### SET PROBLEM
Turn every line of the material below into a numbered list, skipping any blank lines.

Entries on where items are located
....

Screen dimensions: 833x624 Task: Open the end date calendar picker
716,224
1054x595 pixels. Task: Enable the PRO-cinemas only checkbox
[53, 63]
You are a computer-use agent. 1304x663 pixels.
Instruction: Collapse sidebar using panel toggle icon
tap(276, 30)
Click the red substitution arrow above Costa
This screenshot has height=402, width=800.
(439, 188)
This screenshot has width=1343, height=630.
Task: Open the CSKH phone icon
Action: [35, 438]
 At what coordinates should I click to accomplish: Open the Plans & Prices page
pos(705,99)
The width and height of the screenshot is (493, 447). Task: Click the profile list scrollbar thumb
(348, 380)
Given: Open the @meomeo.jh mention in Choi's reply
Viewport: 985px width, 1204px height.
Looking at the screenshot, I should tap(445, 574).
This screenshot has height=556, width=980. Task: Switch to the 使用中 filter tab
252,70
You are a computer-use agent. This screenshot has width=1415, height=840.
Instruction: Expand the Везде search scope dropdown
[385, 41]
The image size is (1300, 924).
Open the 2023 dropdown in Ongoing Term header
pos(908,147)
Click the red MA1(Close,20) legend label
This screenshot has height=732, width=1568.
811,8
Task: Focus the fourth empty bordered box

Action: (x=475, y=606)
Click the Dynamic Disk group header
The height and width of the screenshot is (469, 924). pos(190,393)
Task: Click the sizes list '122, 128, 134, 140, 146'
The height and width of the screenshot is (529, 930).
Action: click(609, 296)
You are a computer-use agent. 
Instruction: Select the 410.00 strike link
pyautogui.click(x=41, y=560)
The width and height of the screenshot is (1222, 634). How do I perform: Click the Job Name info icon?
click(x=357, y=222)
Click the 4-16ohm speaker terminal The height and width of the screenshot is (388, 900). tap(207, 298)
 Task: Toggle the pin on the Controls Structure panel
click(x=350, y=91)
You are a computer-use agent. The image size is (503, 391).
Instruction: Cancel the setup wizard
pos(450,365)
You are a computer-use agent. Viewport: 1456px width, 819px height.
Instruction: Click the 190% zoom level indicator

....

### COMPLETED TASK
1. Screen dimensions: 833x624 Task: Open the end date calendar picker
2. 716,224
3. 1054x595 pixels. Task: Enable the PRO-cinemas only checkbox
4. [53, 63]
5. You are a computer-use agent. 1304x663 pixels.
6. Instruction: Collapse sidebar using panel toggle icon
7. tap(276, 30)
8. Click the red substitution arrow above Costa
9. This screenshot has height=402, width=800.
10. (439, 188)
11. This screenshot has width=1343, height=630.
12. Task: Open the CSKH phone icon
13. Action: [35, 438]
14.  At what coordinates should I click to accomplish: Open the Plans & Prices page
15. pos(705,99)
16. The width and height of the screenshot is (493, 447). Task: Click the profile list scrollbar thumb
17. (348, 380)
18. Given: Open the @meomeo.jh mention in Choi's reply
19. Viewport: 985px width, 1204px height.
20. Looking at the screenshot, I should tap(445, 574).
21. This screenshot has height=556, width=980. Task: Switch to the 使用中 filter tab
22. 252,70
23. You are a computer-use agent. This screenshot has width=1415, height=840.
24. Instruction: Expand the Везде search scope dropdown
25. [385, 41]
26. The image size is (1300, 924).
27. Open the 2023 dropdown in Ongoing Term header
28. pos(908,147)
29. Click the red MA1(Close,20) legend label
30. This screenshot has height=732, width=1568.
31. 811,8
32. Task: Focus the fourth empty bordered box
33. Action: (x=475, y=606)
34. Click the Dynamic Disk group header
35. The height and width of the screenshot is (469, 924). pos(190,393)
36. Task: Click the sizes list '122, 128, 134, 140, 146'
37. The height and width of the screenshot is (529, 930).
38. Action: click(609, 296)
39. You are a computer-use agent. 
40. Instruction: Select the 410.00 strike link
41. pyautogui.click(x=41, y=560)
42. The width and height of the screenshot is (1222, 634). How do I perform: Click the Job Name info icon?
43. click(x=357, y=222)
44. Click the 4-16ohm speaker terminal The height and width of the screenshot is (388, 900). tap(207, 298)
45.  Task: Toggle the pin on the Controls Structure panel
46. click(x=350, y=91)
47. You are a computer-use agent. The image size is (503, 391).
48. Instruction: Cancel the setup wizard
49. pos(450,365)
50. You are a computer-use agent. Viewport: 1456px width, 819px height.
51. Instruction: Click the 190% zoom level indicator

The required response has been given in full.